Exercise goal: From the records below, take each line where the string "agent" shows up and copy it.

Source records:

= = = = =

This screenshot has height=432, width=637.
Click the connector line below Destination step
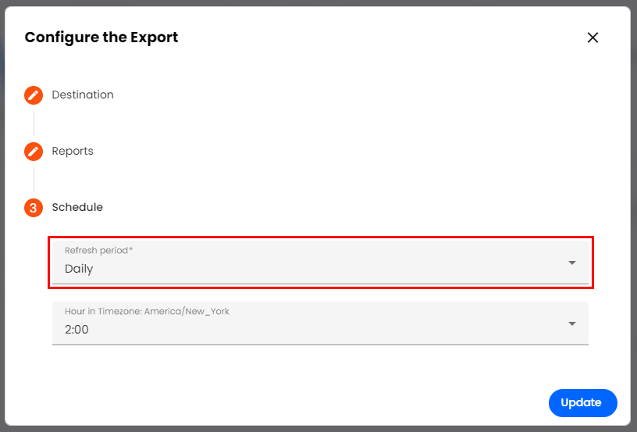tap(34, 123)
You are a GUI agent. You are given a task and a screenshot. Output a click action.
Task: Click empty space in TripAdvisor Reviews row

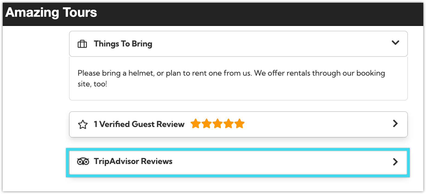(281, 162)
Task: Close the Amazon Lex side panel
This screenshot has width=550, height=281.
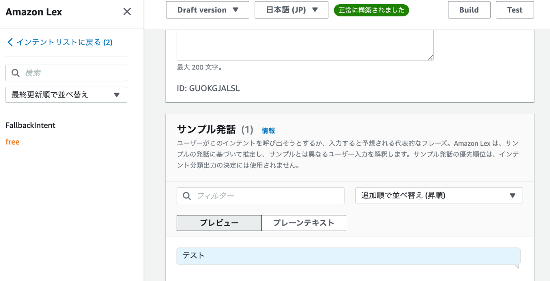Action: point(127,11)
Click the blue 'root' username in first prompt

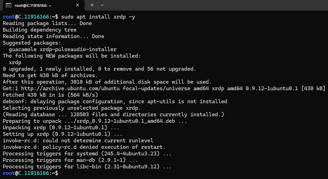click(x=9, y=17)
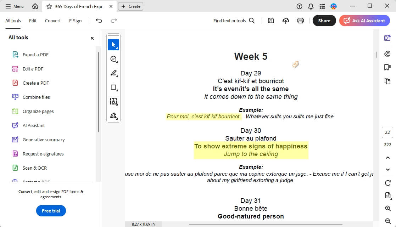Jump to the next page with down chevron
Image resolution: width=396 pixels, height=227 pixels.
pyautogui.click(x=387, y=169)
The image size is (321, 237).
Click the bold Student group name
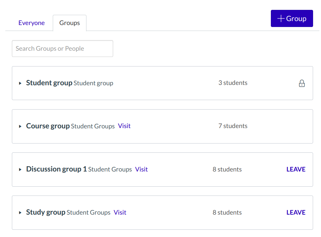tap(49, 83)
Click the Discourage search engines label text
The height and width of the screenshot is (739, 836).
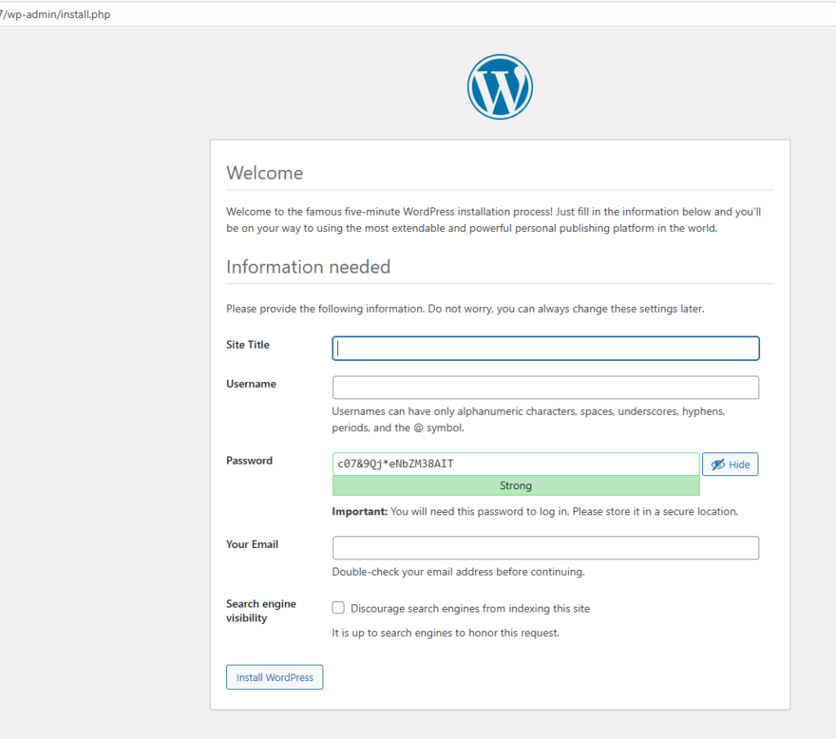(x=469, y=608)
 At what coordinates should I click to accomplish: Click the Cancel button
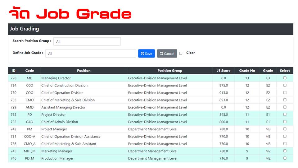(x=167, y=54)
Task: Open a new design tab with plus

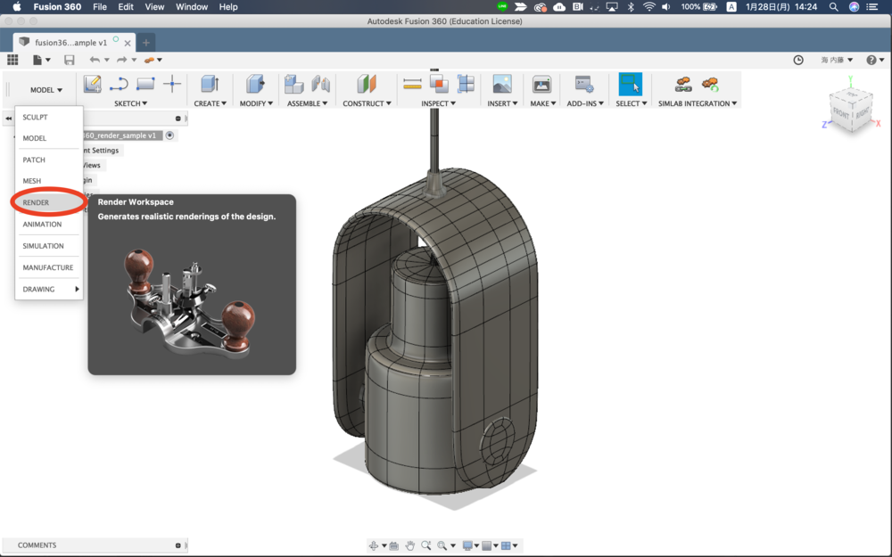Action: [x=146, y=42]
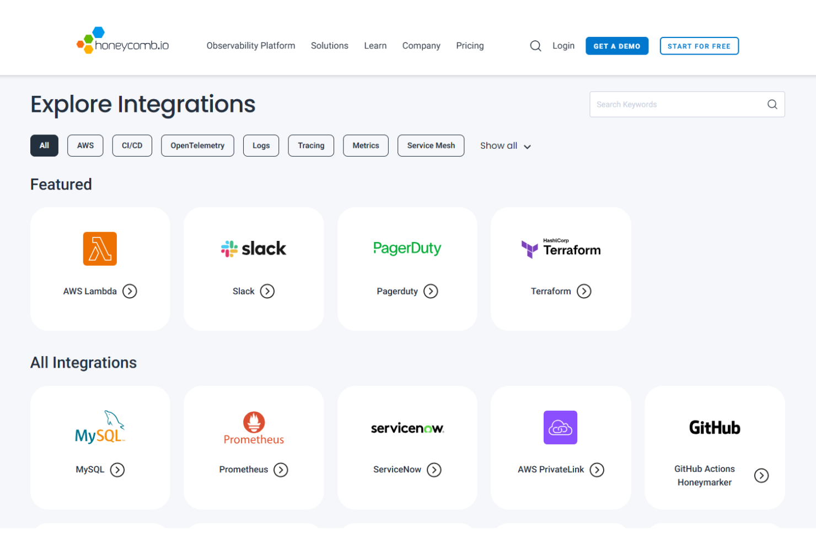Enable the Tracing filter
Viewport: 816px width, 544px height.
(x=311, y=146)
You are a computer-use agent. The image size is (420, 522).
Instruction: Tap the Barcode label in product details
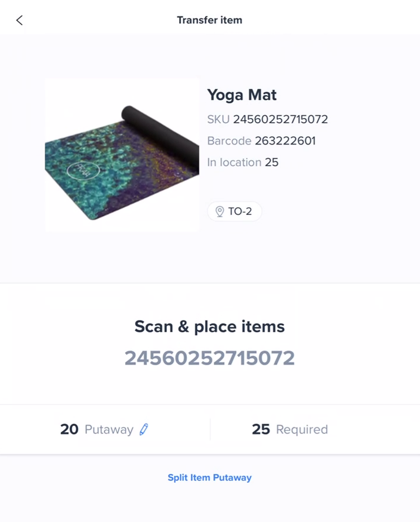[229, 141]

= = = = =

Result of the exercise:
You are a GUI agent. You are given a task and a screenshot. Output a click action.
You are a computer-use agent. The image size is (420, 522).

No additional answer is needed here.